On parlait du 106 à Rouen qui t’accompagne, mais tu es également sur Spinnup. Tu peux nous en parler ?
C’est une plateforme de streaming créée par Universal, qui fait de la veille artistique et de l’accompagnement – tu peux uploader un titre, un EP ou même un album et puis tu es distribué un peu partout, Youtube, Napster, Spotify, Shazam etc. Et ils ont des admins qui scrollent un peu le site pour repérer les artistes à fort potentiel.
Tu as des dates prévues suite à la sortie de ton projet Jet Life?
J’ai quelques dates à Rouen, oui, mais l’objectif c’est de venir jouer à la capitale. C’est pour cette raison qu’on fait de la promo en ce moment. J’ai le sentiment que la portée d’un concert à Rouen ne sera pas du tout la même que celle d’un concert à Paris. Ne serait-ce que via la présence d’influenceurs, les retombées d’un concert à Paris seront multipliées.
Tu as déjà un projet à venir également.
Oui, il est déjà parti en mixage là. C’est un six titres, donc plus compact, et j’ai très hâte qu’il sorte. On va ajouter un côté très visuel, on aimerait faire beaucoup de clips – on sait qu’on peut faire des trucs fous avec peu de moyens maintenant, on va miser là-dessus.
On aimerait beaucoup en savoir plus sur tes influences, hors-musique.

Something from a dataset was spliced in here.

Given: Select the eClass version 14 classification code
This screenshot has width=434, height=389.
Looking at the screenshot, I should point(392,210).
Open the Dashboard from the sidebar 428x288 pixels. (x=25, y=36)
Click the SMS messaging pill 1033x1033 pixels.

Je trouve que le cinéma est une source d’inspiration phénoménale pour les rappeurs. Je ressens un lien fort et unique entre les deux disciplines – je m’inspire beaucoup du cinéma pour mes textes. Je suis pas un grand lecteur, mais quand j’ai vu que tous les rappeurs que j’apprécie l’avait lu, j’ai dû me jeter dessus. Et c’est un bouquin qui m’a transmis quelque chose – j’ai aimé le livre, mais pas la sensation qu’il m’a laissé. J’ai quand même compris pourquoi tant de gens l’ont lu. C’est l’Alchimiste de Paulo Coelho.
Les références justement – Tu dis “Junior Gambino” dans Redrum (cc The Shining, ndlr) le premier titre du projet, c’est en rapport avec la famille mafieuse new-yorkaise ?
Bien joué, tout le monde pense que je parle de Childish Gambino !
Et Pablo, c’est pour Escobar ? ou Kanye West ?
Ouais je parle trop de drogues en fait ! Mais c’est un symbole, ça parle à beaucoup de monde. Comme les armes. C’est du second degré en fait – ça permet de dire des choses sans aller trop loin.